Erkenntnisse aus dem Projekt Grout-WATCH
Die entwickelte Sensorik ist im physikalischen Modellversuch (siehe Abb. 4) sehr gut geeignet, die bis dahin nicht objektiv messbaren Schädigungsvorgänge auch auf lokaler Ebene in Form von nichtlinearen Dehnungszuwächsen zu erfassen. Daraus lässt sich an den jeweiligen Sensorpositionen ein besseres Verständnis zum zeitlichen und örtlichen Schädigungsverlauf ableiten. Es ergeben sich damit die folgenden Entwicklungsansätze für zukünftige Arbeiten:
- Korrelationen der messbaren Größen mit dem aktuellen Grout-Zustand und Integration der Erkenntnisse in das Monitoring-Verfahren.
- Charakteristische Erkenntnisse zum Versagensvorgang von Grout-Verbindungen können die Interpretation von Offshore-Messdaten verbessern.
- Anwendung von numerischen Modellen zur Übertragung der gewonnenen Erkenntnisse auf die reale Tragstruktur im Offshore-Windpark.
- Entwicklung eines Ansatzes zur Integration der entwickelten Sensorik in den Installationsvorgang im Offshore-Windpark.
Das Projekt Grout-WATCH hat damit einen Beitrag zum besseren Verständnis des Grout-Versagens in hoch belasteten Grout-Verbindungen geleistet. Mit den Ergebnissen lässt sich die Validierung von numerischen Simulationsmodellen für hochfeste Vergussmörtel verbessern, die Lebensdauer von Grout-Verbindungen von Offshore-Windenergieanlagen genauer vorhersagen und eventuelle Schadensfälle vermeiden.
Detaillierte Ergebnisse des Projekts sind auch in folgenden Veröffentlichungen zu finden:
Kohlmeier, M., Heinrich, D., Spill, S., Collmann, M., Dreger, D. & Schossig, T. (2023). Design of a Large-scale Model Test to Validate Monitoring Systems for Grouted Connections in Offshore Monopile Foundations. In J. S. Chung (Hrsg.), The proceedings of the Thirty-Third (2023) International Ocean and Polar Engineering Conference: ISOPE-2023 : Ottawa, Canada, June 19-23, 2023 (S. 920–926). International Society of Offshore and Polar Engineers (ISOPE).

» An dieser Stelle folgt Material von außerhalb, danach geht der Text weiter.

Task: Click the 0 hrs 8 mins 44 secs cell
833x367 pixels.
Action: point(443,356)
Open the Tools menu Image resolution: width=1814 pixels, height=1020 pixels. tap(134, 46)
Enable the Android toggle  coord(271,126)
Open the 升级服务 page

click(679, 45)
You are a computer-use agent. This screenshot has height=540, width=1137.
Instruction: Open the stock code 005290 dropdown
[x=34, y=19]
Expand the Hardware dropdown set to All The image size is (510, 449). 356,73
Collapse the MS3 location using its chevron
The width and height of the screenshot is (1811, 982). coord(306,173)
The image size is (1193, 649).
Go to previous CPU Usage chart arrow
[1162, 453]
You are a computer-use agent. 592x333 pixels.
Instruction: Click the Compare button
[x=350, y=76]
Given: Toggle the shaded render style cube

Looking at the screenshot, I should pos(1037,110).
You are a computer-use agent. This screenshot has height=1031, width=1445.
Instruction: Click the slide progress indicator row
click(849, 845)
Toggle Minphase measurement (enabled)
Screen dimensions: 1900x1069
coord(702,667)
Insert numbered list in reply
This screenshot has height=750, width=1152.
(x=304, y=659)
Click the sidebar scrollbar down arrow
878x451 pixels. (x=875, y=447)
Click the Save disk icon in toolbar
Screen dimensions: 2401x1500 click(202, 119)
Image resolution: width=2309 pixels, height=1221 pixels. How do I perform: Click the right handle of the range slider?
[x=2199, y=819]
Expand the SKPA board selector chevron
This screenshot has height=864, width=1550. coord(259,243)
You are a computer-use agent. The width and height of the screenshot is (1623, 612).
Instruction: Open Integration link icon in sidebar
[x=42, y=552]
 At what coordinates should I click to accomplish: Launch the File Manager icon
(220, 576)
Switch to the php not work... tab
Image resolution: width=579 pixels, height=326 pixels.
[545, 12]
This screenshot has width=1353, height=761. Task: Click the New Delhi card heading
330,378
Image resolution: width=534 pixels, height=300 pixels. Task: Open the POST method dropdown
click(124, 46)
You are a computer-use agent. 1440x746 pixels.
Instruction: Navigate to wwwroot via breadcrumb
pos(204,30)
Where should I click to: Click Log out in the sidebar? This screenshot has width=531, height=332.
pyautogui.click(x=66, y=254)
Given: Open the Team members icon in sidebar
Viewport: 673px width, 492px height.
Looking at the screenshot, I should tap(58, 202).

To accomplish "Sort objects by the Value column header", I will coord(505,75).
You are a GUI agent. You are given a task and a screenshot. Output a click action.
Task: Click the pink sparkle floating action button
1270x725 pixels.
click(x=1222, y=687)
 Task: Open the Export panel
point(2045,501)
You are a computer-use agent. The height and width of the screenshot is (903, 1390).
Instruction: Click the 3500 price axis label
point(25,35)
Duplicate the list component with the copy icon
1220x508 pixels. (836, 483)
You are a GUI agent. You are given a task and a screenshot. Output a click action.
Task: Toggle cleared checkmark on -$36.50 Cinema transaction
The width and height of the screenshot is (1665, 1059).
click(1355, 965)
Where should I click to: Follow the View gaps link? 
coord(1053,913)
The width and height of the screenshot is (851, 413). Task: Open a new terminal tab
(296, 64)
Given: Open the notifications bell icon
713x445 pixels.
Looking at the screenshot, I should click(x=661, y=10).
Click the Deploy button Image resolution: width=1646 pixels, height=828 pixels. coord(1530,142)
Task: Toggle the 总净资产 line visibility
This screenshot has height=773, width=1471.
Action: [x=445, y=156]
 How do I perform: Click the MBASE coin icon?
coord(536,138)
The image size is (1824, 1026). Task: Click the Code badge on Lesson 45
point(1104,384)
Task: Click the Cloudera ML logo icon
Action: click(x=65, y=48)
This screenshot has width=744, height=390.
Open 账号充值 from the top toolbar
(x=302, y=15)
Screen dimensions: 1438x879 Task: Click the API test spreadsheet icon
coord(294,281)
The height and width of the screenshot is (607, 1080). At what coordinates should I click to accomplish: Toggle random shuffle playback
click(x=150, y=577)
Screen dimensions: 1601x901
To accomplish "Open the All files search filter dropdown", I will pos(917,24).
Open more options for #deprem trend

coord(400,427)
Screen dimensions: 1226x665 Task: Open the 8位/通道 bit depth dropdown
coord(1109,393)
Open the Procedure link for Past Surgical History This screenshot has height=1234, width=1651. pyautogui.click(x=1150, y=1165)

Nuber, A., Borgelt, J., Collmann, M., Dreger, D., Friedmann, H., Kohlmeier, M., Schossig, T., Römgens, N., Tsiapoki, S., Wernitz, S. (2023). Grout-WATCH – Untersuchung des Tragverhaltens von Offshore-Grout-Verbindungen unter Wasser an Tragstrukturen mit dynamischen Wechselwirkungen. In D. Janecek (Hrsg.), Statustagung Maritime Technologien. Tagungsband der Statustagung 2023 (Schriftenreihe Projektträger Jülich, Bd. 17, S. 151–168). Jülich: Forschungszentrum Jülich GmbH Zentralbibliothek Verlag. Verfügbar unter: https://edocs.tib.eu/files/e01fn24/1878626833.pdf
Kohlmeier, M., Heinrich, D., Spill, S., Collmann, M., Dreger, D., Schossig, T. (2024). Results of Initial Large-scale Model Tests to Validate Monitoring Systems for Grouted Connections of Offshore Monopiles. International Journal of Offshore and Polar Engineering (IJOPE). 2024(03), im Druck.
Terbach, J. (2024). Weiterentwicklung eines Finite-Elemente-Modells zur Abbildung des Tragverhaltens einer Grout-Verbindung unter Biegebeanspruchung in experimentellen Untersuchungen, Masterarbeit, Institut für Baustoffe, Leibniz Universität Hannover, Hannover.